膝を曲げて衝撃を逃がし、翻ったコートがはためき黒髪が空中を舞い終える頃ヴァルディスは何もなかったかのようにレオニクスをおろした。とんでもない身体能力である。
ディシスは自分で降りてきた。ハレスも飛び降りてくる。
ポセイドン研究所の扉は固く閉ざされていた。
レオニクスのノックに返ってきた返事は「帰れ」のみ。いささか苛立ったレオニクスだったが今回の目的を説明することにした。
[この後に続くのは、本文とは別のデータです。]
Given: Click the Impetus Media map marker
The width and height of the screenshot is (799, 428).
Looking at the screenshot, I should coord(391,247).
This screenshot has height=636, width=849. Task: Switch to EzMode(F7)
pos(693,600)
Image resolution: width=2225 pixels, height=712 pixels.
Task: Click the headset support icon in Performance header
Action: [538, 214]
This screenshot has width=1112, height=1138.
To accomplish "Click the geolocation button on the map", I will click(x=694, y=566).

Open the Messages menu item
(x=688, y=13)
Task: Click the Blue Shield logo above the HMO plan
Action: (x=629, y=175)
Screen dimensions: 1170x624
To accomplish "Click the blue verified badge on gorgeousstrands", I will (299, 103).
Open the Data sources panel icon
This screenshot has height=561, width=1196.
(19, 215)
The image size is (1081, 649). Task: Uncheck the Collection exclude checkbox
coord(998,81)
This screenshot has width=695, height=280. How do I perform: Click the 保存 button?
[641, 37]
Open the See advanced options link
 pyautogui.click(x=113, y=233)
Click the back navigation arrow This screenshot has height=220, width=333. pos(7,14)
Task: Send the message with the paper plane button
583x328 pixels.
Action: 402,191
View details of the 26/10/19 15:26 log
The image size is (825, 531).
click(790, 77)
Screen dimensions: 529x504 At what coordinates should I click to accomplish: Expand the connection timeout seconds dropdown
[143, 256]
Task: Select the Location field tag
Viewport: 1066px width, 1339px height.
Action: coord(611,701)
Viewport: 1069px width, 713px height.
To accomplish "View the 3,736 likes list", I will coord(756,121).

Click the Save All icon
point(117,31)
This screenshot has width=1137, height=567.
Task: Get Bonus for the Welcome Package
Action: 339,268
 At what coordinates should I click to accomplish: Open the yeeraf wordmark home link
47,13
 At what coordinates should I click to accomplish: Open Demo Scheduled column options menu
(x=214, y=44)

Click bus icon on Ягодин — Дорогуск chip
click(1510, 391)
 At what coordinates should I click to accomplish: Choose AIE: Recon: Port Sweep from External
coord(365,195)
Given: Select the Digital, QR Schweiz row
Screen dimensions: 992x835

「今クロノス中のボルケナが弱って魔力が減ってるでしょう。それを解決するための魔術装置作りに協力してもらいたい」
「断る」
「…」
「ならば、協力させるまで」
ヴァルディスがさらっと言い放ち、扉の前に立った。
「この俺がわざわざ会いに来たのだ。門前払いなど言語道断」
「ああ、王様スイッチ入った…」
レオニクスの呟きを無視し、ヴァルディスは構えた。
『まさか竜…』
ガァンッ!!
強烈な回し蹴り。凄まじい威力で振りぬかれた足と超合金の扉が衝突し、扉はへこんでしまった。
しかし開かなかったことにヴァルディスは眉を跳ね上げた。スピーカーからは怒り混じりの怒鳴り声が響いてくる。
「壊すな!超合金をへこませるような怪物とは会わん!」
「分かった、五分後に会おう」
「話を聞けぇえええ!!」
ヴァルディスはレオニクスを見た。いきなり矛先を向けられたレオニクスは戸惑ったように首を傾げる。
「何?」
「お前の炎で溶かせ」
「――俺が!?ヴィーだって出来るだろ」
「どうせお前がいるのに何故俺がせねばならぬ」
「…ですよねー」
レオニクスは諦めたように呟くとヴァルディスと場所を交代した。ドゥラを引き抜きヴァルディスに預けると、人型を解く。
ボゥッ!と炎が燃え上がり、人影が虎の姿になっていくのが見えた。顔髭や足、尻尾などに炎を纏わりつかせた赤に近いオレンジの虎がヴァルディスを情けなく見た。海色の目や雰囲気はレオニクスそのものである。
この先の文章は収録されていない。